Comparing Effects of Evolutionary History and Environment.

Finally, we compared the total estimated effects of environment vs. evolutionary history on each eelgrass ecosystem component. To do so, we first traced all possible direct and indirect causal paths from a given driver (e.g., FC1) to an eelgrass ecosystem component (e.g., invertebrate biomass; ). Direct effects were estimated as partial regression coefficients from the best model (). Indirect effects were visualized as chains of causal paths from the predictor (e.g., FC1) through intermediate variables (e.g., eelgrass form, PCz1) to the response variable (e.g., invertebrate biomass), and were estimated by multiplying the partial regression coefficients associated with each path in the chain. We used the absolute values of effect sizes to estimate relative importance, recognizing that effects can be important whether they are negative or positive. Finally, to estimate the total effect of, for example, evolutionary history on invertebrate biomass, we took a weighted sum of the paths from all predictors of that class (for evolutionary history, these are FC1 and FC2); that is, each estimated effect size was divided by its SE before summing. Weighting the components before summing assigned importance to each effect in proportion to the confidence we have in its estimate.

Tests of Robustness.

We conducted three additional analyses to test the robustness of our results and conclusions. First, the environmental data we used are mostly interpolated from the Bio-ORACLE dataset (52) and therefore coarse in geographic scale and often are based primarily on measurements offshore of the shallow estuaries we sampled. As a partial check on these limitations, we fit an alternate version of the main-effects model for each response variable but substituted water temperature, salinity, and eelgrass leaf nitrogen content measured locally, as well as estimated day length, in place of the regional Bio-ORACLE environmental variables (). The models using locally measured environmental predictors retained strong effects of evolutionary history (FCA1 and FCA2) on eelgrass growth form and also showed a positive association of invertebrate biomass with eelgrass leaf nitrogen content, echoing the similar finding of a positive effect of productive estuarine conditions (PCe3) on invertebrates using the Bio-ORACLE data ().

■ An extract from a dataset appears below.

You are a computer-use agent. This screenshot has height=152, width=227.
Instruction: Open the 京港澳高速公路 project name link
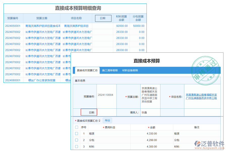point(201,96)
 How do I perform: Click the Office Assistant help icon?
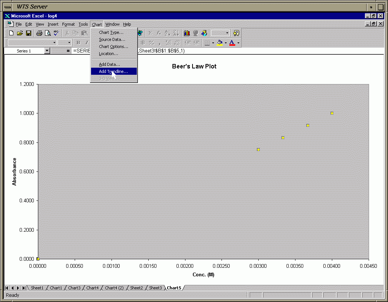pos(236,33)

The second test addressed the challenge that the first axis of genetic variation, FCA1, was nonoverlapping between ocean basins (Fig. 1), and therefore partially confounded with the categorical variable ocean. We assessed the effects of this collinearity by fitting and comparing three models of the global dataset: 1) a full model including main effects of all environmental and genetic variables (PCe1 to 3, FCA1, FCA2) plus ocean as predictors; 2) the full model excluding ocean; and 3) the full model excluding FCA1. We then used AICc to compare among the three models. Models excluding ocean versus FCA1 generally had similar AICc values, meaning that the categorical predictor ocean and genetic FCA1 provided roughly equivalent but overlapping predictive information, and switching between them had no appreciable effect on coefficients or P values for any response variable ().

Third, we used random forest analysis to explore whether two local-scale predictor variables, not available in regional-scale environmental databases, might explain variation in eelgrass canopy height across the ZEN sites. Eelgrass height (leaf length) may be influenced by exposure to wave energy and by ambient light levels. In the absence of local wind speed and direction data from all sites, we estimated wave exposure as fetch across the water adjacent to the site by measuring the straight distance (in km) from the center of each of the 50 sampling sites to the nearest land in 8 directions (every 45°, setting the maximum distance to 20 km), and then averaging across the 8 directions. As an indicator of light limitation, we measured the stoichiometric ratio of C:N in leaf tissue (63). Aliquots (1 to 10 mg) of dried leaf tissue were analyzed for total organic carbon and total nitrogen using a Thermo Flash EA Series 1112 NC soil analyzer. Random forest analysis showed that both genetic axes FC2 and FC1 were stronger predictors of canopy height than either fetch or leaf C:N ratio ().